Try it:
Reproduce every entry that follows word for word, but omit the images.

(Saved data entries)
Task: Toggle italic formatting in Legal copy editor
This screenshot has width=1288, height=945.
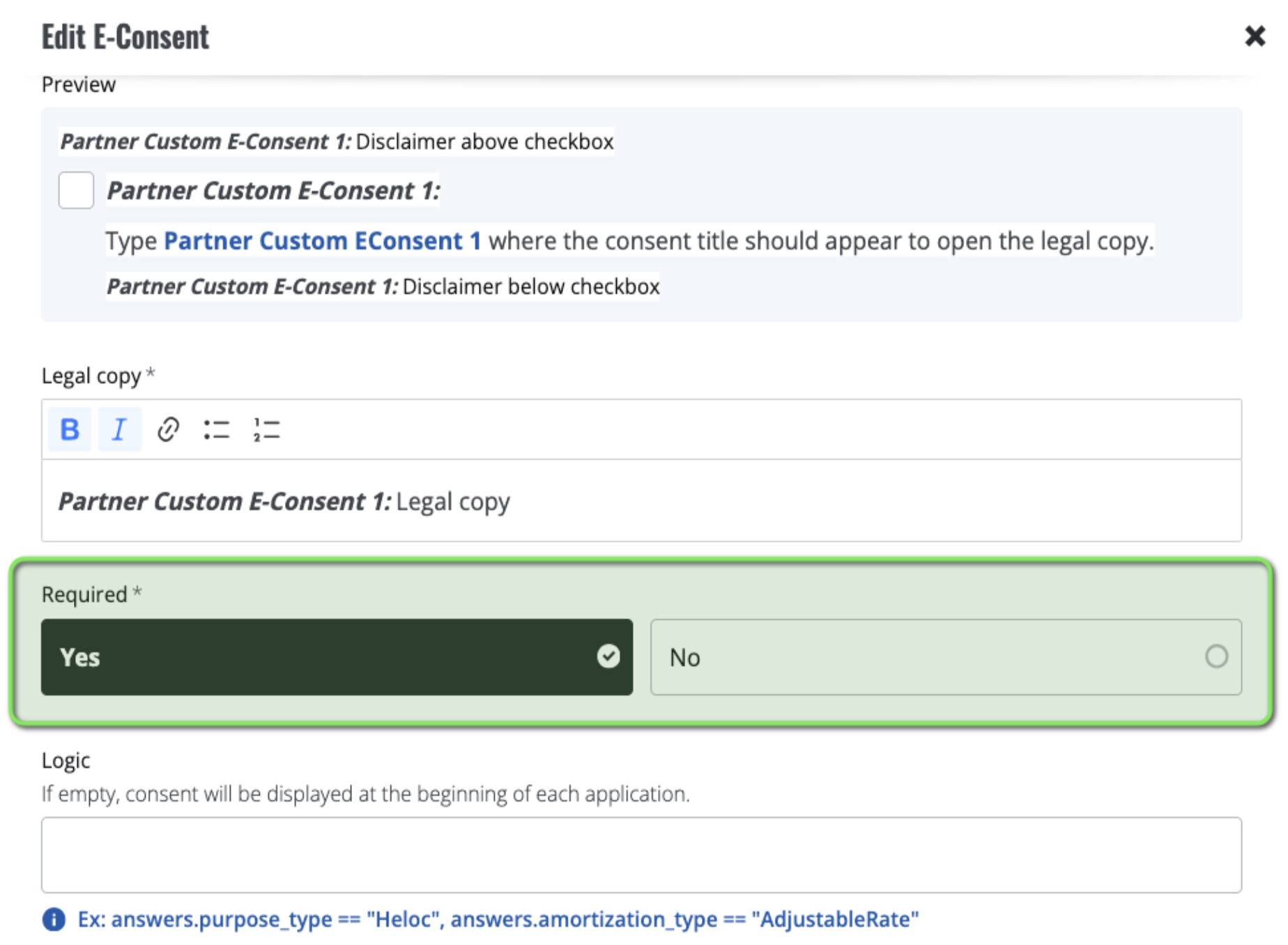Action: (x=119, y=429)
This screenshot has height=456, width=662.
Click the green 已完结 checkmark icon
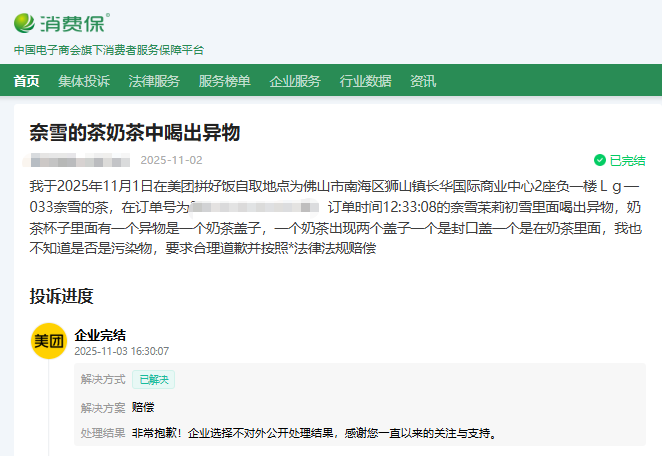coord(599,160)
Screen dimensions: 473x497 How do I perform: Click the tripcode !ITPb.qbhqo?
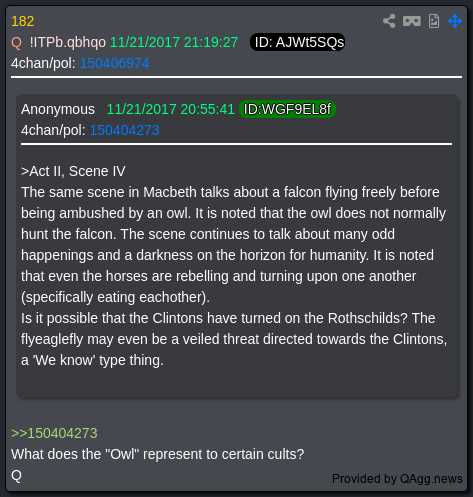tap(68, 43)
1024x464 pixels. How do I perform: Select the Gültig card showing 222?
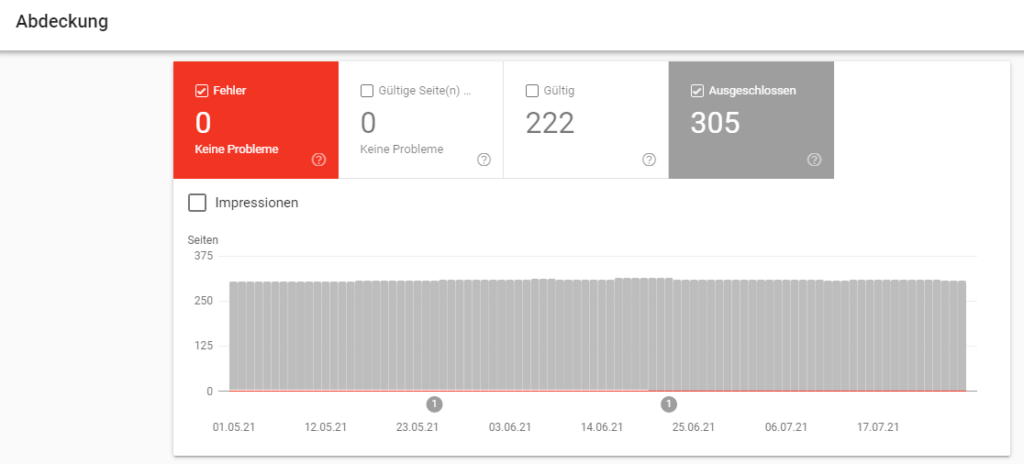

Output:
Task: Toggle italic formatting in Legal copy editor
This screenshot has width=1288, height=945.
Action: (x=119, y=429)
This screenshot has height=456, width=662.
Click the green 已完结 checkmark icon
coord(599,160)
Screen dimensions: 473x497 How do I perform: Click the tripcode !ITPb.qbhqo?
tap(68, 43)
1024x464 pixels. How do I perform: Select the Gültig card showing 222?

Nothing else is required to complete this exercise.